Decolonising celestial knowledge: How Indigenous astronomy reveals systemic erasure of land-sky relationships
Original framing: “Indigenous astronomy: How the sky informs cultural practices” — bing news
The original framing omits the historical context of colonial violence against Indigenous astronomers (e.g., forced assimilation, bans on ceremonies), the erasure of Indigenous calendrical systems that predicted climate patterns, and the marginalisation of Indigenous women who often held key astronomical knowledge. It also ignores how modern astronomy’s light pollution and land degradation threaten Indigenous star knowledge, and how Indigenous communities are reclaiming celestial knowledge through language revitalisation and land-back movements.
Critical structural omission detected in mainstream coverage.

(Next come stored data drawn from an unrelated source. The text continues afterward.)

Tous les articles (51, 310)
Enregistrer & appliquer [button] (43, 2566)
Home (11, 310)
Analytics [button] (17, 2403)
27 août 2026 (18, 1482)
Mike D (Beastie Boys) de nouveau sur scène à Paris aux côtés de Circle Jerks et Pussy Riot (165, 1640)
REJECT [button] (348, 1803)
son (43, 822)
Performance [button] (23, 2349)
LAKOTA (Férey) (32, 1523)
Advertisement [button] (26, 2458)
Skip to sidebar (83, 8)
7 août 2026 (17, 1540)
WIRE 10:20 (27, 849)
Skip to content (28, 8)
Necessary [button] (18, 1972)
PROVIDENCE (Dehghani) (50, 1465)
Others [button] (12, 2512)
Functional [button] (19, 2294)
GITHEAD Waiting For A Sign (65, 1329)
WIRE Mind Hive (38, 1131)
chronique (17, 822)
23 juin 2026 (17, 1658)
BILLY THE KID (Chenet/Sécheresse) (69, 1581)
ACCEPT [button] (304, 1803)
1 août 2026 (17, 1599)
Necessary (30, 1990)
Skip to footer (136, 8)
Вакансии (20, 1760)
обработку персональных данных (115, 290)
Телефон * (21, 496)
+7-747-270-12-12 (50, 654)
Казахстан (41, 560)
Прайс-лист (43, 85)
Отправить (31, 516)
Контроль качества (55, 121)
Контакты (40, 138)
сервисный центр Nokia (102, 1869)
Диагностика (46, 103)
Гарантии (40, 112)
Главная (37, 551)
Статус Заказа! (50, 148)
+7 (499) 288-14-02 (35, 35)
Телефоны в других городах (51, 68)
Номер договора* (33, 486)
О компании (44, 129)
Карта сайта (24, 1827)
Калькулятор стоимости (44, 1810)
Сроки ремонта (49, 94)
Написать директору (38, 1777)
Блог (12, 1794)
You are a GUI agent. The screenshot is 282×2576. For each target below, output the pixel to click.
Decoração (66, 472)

The narrative is produced by SBS, a public broadcaster in Australia, which frames Indigenous astronomy through a Western journalistic lens that prioritises accessibility over decolonial critique. The framing serves liberal multiculturalism by showcasing Indigenous culture as 'exotic' while obscuring the structural violence of settler colonialism that displaced these knowledge systems. It also obscures how Western astronomy institutions benefit from Indigenous knowledge without adequate compensation or co-authorship.
Indigenous astronomy is not merely a cultural practice but a holistic knowledge system that encodes ecological relationships, seasonal cycles, and ethical obligations to land and sky. Systems like the Aboriginal Australian 'Songlines' map celestial pathways that correspond to water sources, food resources, and ceremonial sites, demonstrating a non-dualistic understanding of cosmos and environment. This knowledge is transmitted through oral traditions, art, and land-based pedagogy, often disrupted by colonial education systems that labelled such knowledge as 'superstition.' Modern attempts to 'preserve' Indigenous astronomy risk freezing it into museum pieces rather than supporting its living, adaptive practice.
The mainstream framing of Indigenous astronomy as a 'cultural practice' obscures its role as a living, systemic knowledge system that challenges Western dualisms between nature and culture, science and spirituality.